Why is it so hard for us to accept compliments even though we’ve earned them? Why are we so hard on ourselves when we get and deserve praise?
I remember the exact moment my weight loss caught up to the image I had in my head. While the number on the scale dropped 20 pounds, then 30 and 40, and eventually 60, I didn’t realize or think it was a big deal. Somehow the weight was falling without it really showing in my reflection. Despite concrete proof on the scale that I was slimmer, in my head I was still over 200 pounds, and even though my clothes had to be replaced with smaller shirts, pants and skirts, it still didn’t register with me that I was losing a lot of weight.
After the first 15 pounds came off, people took notice and told me I looked great.

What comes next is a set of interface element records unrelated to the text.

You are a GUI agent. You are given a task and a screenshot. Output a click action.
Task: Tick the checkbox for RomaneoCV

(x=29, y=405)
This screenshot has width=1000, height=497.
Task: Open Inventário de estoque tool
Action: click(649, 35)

I’d roll my eyes as soon as they turned around or I’d wonder if they should have their eyes checked. How could someone my size “look great”? How could someone who felt so uncomfortable in her own skin “look slimmer”? What a lie, I’d think to myself.
When I reached 70 pounds of weight loss at almost 18 years old, the image I had in my head of myself was slowly catching up to the factual number on the scale. As I recount in the chapter “Not a ’12′” in my book, Keeping Daisies, I’d shop for smaller-fitting clothes to replace my large ones and would still automatically go to the plus-size section, only to find the clothes there were too big. Even when the sales associate would tell me to try the size 14 or even the size 12, I’d tell her those pants would never fit me.

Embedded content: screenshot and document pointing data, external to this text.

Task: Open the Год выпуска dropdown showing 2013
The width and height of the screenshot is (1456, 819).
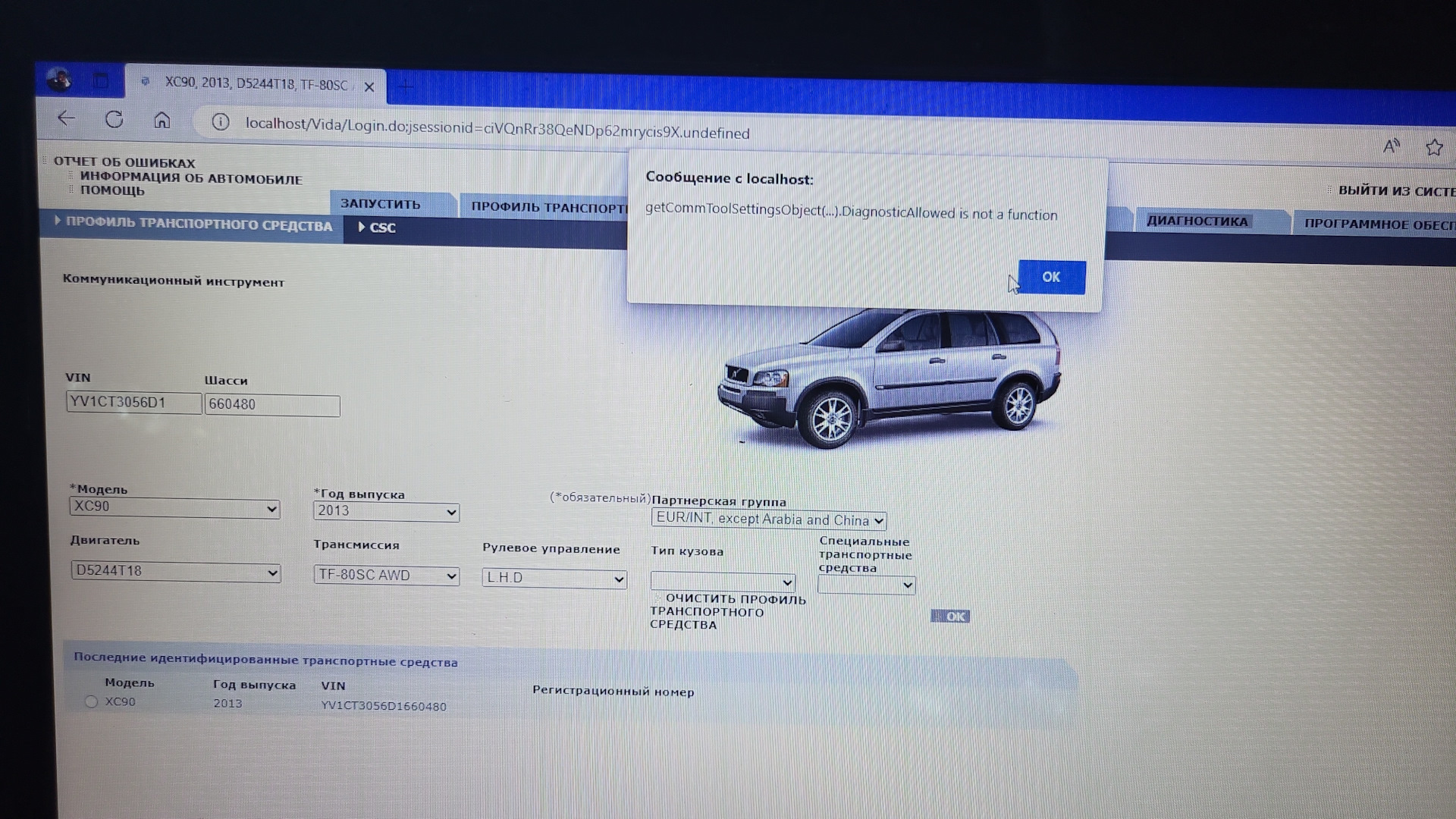Action: 386,512
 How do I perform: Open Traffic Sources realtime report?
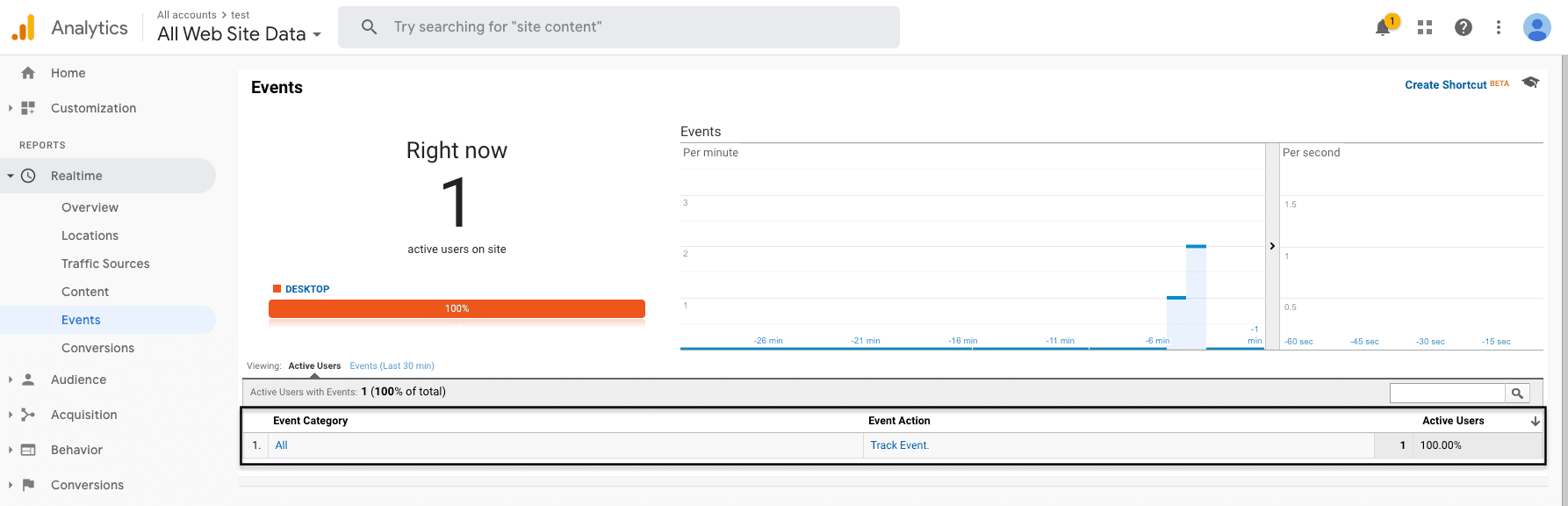(x=105, y=264)
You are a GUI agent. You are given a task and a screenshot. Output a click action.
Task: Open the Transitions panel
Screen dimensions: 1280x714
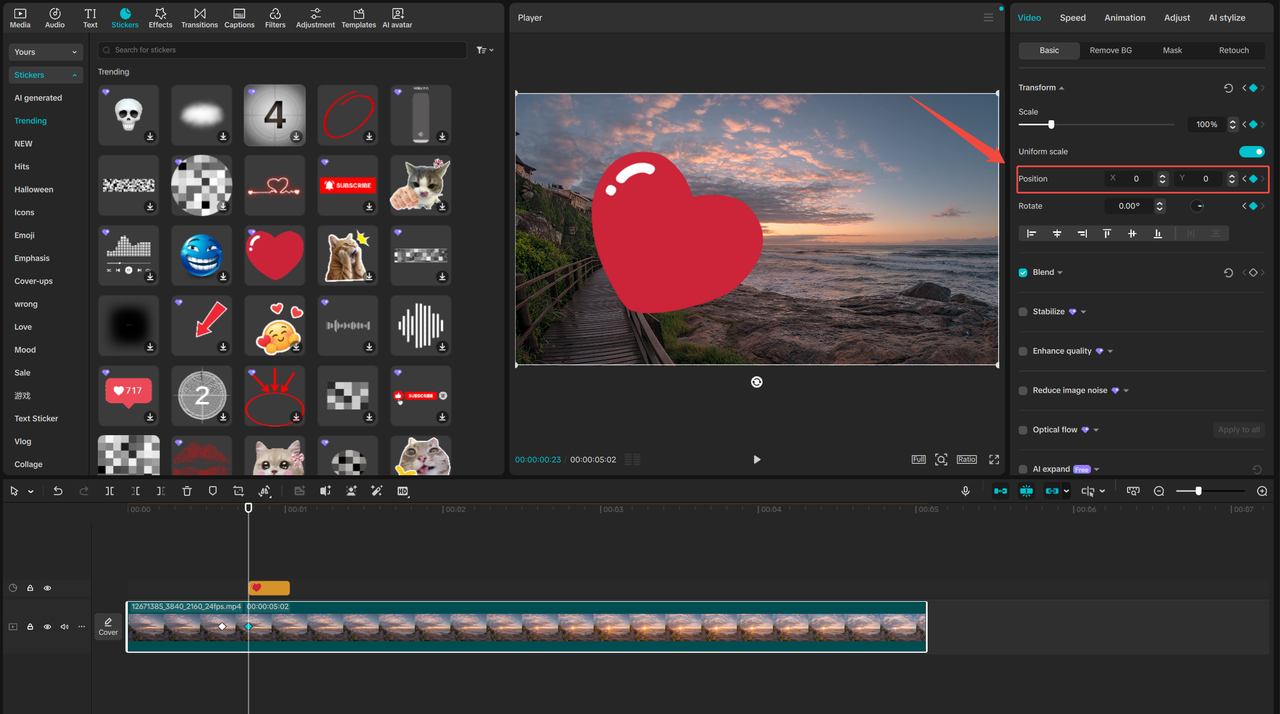tap(199, 17)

To my complete shock, the sales associate was right, and I was suddenly a size 12. After I bought my first pair of size 12 pants, something inside me brightened up, as if the air I was breathing was somehow laced with excitement. I held the bag with those size 12 pants from a non-plus-size store where the other 18-year-old girls like me shopped, and swayed it from side to side as I walked in the mall.

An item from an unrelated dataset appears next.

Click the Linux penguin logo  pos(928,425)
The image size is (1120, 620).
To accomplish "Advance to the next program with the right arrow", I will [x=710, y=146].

I reached another store and was looking at some shirts to go with my pants when something caught my eye. It was this girl with curly brown hair, looking at shirts and carrying a bag from the store where I’d just bought my size 12 pants, but she was slimmer than me. While there was a slight sense of anonymity, she looked very familiar. She then caught me staring at her with widened eyes.
It was at that moment when I realized I was staring at my own reflection. And while I had seen this reflection many times, it was that instant when I really saw what I looked like after all my hard work. I was much slimmer. I had cheekbones. I had curves that were more defined. People weren’t lying — I actually did look great.
As I was leaving the store, I bumped into one of my high school classmates who hadn’t seen me since graduation.
“Wow, you look amazing!” she exclaimed.
“Thanks so much,” I replied with a genuine smile. I believed her, and more important, I deserved that compliment.
So why was it so hard for me to accept those compliments before? While someone can change their appearance, their perspective is much harder to change. I was overweight for so many years and was conditioned to believe I looked fat, that I was stuck shopping at plus-size stores and that compliments about my appearance were always disingenuous because I didn’t believe I deserved them. My shell may have changed over the course of two years, but my body image had a hard time catching up, and I was always hard on myself. Instead of thinking “Wow, I lost 70 pounds,” my mind was stuck on “I need to stop eating this and lose 20 more pounds” or “Look at my flab, so gross.” I wasn’t stuck shopping for larger clothes anymore; rather, I was stuck on the idea that I had to continuously scrutinize my appearance. I was stuck on the idea that I didn’t look good enough.
My advice to you on your journey to a slimmer and healthier you is to not only focus on the outside, but to really take some time to think positively about your accomplishments. It doesn’t have to take a 50-pound weight loss to feel proud of yourself. An accomplishment could be something as simple as going to the gym three times this week or passing on dessert. When you look in the mirror, find something you love about the way you look. Instead of scrutinizing your belly because it’s not a six-pack, focus on your sexy legs or fantastic butt!
Finally, don’t brush off the compliments you receive, because you’ve worked so hard and deserve each one.